Data extracted from a collection
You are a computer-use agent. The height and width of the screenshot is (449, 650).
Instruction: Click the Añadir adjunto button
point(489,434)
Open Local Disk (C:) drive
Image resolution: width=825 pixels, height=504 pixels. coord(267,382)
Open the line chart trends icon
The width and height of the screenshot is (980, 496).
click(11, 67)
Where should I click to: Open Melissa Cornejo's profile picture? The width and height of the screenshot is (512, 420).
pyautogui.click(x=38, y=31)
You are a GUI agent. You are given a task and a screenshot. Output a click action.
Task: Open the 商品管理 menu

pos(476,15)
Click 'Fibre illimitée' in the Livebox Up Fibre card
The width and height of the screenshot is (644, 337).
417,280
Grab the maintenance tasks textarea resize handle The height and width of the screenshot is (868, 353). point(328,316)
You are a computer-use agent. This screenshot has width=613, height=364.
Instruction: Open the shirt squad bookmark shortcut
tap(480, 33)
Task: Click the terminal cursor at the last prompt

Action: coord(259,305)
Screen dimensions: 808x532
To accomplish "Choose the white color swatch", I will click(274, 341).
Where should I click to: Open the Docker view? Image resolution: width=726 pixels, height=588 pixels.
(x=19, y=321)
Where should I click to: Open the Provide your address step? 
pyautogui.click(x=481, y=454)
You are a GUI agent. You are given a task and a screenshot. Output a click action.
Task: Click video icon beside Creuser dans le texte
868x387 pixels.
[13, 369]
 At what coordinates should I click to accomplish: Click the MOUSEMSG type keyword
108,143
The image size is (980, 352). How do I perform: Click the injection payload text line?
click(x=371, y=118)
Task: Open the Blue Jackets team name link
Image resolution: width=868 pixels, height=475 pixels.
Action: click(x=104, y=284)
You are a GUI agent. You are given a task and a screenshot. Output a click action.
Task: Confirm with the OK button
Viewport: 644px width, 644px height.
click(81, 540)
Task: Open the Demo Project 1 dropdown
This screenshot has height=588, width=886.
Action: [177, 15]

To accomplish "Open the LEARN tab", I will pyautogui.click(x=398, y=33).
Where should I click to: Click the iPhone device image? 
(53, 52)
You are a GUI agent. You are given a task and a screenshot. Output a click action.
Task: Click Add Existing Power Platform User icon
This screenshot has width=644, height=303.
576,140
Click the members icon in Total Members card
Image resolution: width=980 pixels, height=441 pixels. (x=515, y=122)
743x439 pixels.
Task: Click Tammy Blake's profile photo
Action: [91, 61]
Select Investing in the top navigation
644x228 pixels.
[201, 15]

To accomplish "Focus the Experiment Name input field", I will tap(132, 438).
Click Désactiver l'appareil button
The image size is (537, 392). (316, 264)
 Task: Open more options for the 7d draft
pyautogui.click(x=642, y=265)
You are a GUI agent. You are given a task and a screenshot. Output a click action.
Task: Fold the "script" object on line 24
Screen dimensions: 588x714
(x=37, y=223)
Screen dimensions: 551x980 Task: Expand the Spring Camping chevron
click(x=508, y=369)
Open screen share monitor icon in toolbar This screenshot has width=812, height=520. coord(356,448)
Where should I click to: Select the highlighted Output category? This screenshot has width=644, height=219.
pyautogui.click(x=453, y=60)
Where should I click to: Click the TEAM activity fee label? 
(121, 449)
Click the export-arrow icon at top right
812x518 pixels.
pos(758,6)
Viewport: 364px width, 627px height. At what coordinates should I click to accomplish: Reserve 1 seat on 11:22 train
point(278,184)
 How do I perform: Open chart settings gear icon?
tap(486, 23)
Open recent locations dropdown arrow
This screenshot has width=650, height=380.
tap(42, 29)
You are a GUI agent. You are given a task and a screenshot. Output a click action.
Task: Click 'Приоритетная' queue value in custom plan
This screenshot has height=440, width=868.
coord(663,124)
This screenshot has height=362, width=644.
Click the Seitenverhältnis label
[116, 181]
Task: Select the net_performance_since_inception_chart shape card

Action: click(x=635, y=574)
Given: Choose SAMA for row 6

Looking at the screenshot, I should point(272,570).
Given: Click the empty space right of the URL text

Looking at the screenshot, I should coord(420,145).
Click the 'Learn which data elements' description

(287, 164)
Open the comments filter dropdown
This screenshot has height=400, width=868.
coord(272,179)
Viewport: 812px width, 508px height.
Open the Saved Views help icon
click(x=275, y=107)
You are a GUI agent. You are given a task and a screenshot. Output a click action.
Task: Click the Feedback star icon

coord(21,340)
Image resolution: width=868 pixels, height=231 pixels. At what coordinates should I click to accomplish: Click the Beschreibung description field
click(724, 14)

* WHAT YOU SHOULD DO:
Write out every line from the data above that includes "will".

* TASK ANSWER:
To accomplish "Choose the white color swatch", I will click(274, 341).
To accomplish "Open the LEARN tab", I will pyautogui.click(x=398, y=33).
To accomplish "Focus the Experiment Name input field", I will tap(132, 438).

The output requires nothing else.